[Input material start]

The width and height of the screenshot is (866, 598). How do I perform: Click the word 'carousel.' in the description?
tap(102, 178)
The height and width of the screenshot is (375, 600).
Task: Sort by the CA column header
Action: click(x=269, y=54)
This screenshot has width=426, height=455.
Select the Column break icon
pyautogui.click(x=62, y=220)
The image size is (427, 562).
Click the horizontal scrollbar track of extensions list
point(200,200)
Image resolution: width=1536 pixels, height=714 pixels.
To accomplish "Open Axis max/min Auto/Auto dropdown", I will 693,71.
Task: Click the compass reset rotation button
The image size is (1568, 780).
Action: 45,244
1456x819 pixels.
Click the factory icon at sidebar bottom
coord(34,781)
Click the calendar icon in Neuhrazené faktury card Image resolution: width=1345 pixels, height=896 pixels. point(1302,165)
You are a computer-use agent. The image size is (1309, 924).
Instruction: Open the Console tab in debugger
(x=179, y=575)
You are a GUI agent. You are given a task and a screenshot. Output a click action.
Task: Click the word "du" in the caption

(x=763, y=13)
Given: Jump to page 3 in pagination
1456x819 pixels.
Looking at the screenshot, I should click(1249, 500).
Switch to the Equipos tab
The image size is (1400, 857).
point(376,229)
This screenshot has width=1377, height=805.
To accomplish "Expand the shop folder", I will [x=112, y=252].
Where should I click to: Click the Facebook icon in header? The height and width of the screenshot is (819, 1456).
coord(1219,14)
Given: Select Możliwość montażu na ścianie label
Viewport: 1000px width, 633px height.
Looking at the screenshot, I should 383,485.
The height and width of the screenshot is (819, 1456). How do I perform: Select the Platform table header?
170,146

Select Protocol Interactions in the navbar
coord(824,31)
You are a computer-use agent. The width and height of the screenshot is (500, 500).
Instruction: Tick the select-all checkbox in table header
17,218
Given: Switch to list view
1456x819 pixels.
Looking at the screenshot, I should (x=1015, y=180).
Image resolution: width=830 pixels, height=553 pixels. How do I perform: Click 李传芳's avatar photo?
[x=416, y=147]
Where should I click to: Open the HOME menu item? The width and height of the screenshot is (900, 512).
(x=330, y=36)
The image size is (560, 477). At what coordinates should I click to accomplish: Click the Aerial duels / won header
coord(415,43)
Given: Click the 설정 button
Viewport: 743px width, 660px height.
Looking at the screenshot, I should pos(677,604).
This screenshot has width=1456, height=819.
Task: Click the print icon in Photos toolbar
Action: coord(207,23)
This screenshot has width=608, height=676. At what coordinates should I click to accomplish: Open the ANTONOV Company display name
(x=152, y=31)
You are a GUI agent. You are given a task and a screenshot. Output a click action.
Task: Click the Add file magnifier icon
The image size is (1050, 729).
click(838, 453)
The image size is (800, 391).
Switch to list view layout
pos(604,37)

[Input material end]

**Stated goal**
Please repeat these lines, swapping "Instruction" for "Command" and keeping everything else the same.

**Final result**
The width and height of the screenshot is (866, 598). How do I perform: Click the word 'carousel.' in the description?
tap(102, 178)
The height and width of the screenshot is (375, 600).
Task: Sort by the CA column header
Action: click(x=269, y=54)
This screenshot has width=426, height=455.
Select the Column break icon
pyautogui.click(x=62, y=220)
The image size is (427, 562).
Click the horizontal scrollbar track of extensions list
point(200,200)
Image resolution: width=1536 pixels, height=714 pixels.
To accomplish "Open Axis max/min Auto/Auto dropdown", I will 693,71.
Task: Click the compass reset rotation button
The image size is (1568, 780).
Action: 45,244
1456x819 pixels.
Click the factory icon at sidebar bottom
coord(34,781)
Click the calendar icon in Neuhrazené faktury card Image resolution: width=1345 pixels, height=896 pixels. point(1302,165)
You are a computer-use agent. The image size is (1309, 924).
Command: Open the Console tab in debugger
(x=179, y=575)
You are a GUI agent. You are given a task and a screenshot. Output a click action.
Task: Click the word "du" in the caption

(x=763, y=13)
Given: Jump to page 3 in pagination
1456x819 pixels.
Looking at the screenshot, I should click(1249, 500).
Switch to the Equipos tab
The image size is (1400, 857).
point(376,229)
This screenshot has width=1377, height=805.
To accomplish "Expand the shop folder", I will [x=112, y=252].
Where should I click to: Click the Facebook icon in header? The height and width of the screenshot is (819, 1456).
coord(1219,14)
Given: Select Możliwość montażu na ścianie label
Viewport: 1000px width, 633px height.
Looking at the screenshot, I should 383,485.
The height and width of the screenshot is (819, 1456). How do I perform: Select the Platform table header?
170,146

Select Protocol Interactions in the navbar
coord(824,31)
You are a computer-use agent. The width and height of the screenshot is (500, 500).
Command: Tick the select-all checkbox in table header
17,218
Given: Switch to list view
1456x819 pixels.
Looking at the screenshot, I should (x=1015, y=180).
Image resolution: width=830 pixels, height=553 pixels. How do I perform: Click 李传芳's avatar photo?
[x=416, y=147]
Where should I click to: Open the HOME menu item? The width and height of the screenshot is (900, 512).
(x=330, y=36)
The image size is (560, 477). At what coordinates should I click to accomplish: Click the Aerial duels / won header
coord(415,43)
Given: Click the 설정 button
Viewport: 743px width, 660px height.
Looking at the screenshot, I should pos(677,604).
This screenshot has width=1456, height=819.
Task: Click the print icon in Photos toolbar
Action: coord(207,23)
This screenshot has width=608, height=676. At what coordinates should I click to accomplish: Open the ANTONOV Company display name
(x=152, y=31)
You are a GUI agent. You are given a task and a screenshot. Output a click action.
Task: Click the Add file magnifier icon
The image size is (1050, 729).
click(838, 453)
The image size is (800, 391).
Switch to list view layout
pos(604,37)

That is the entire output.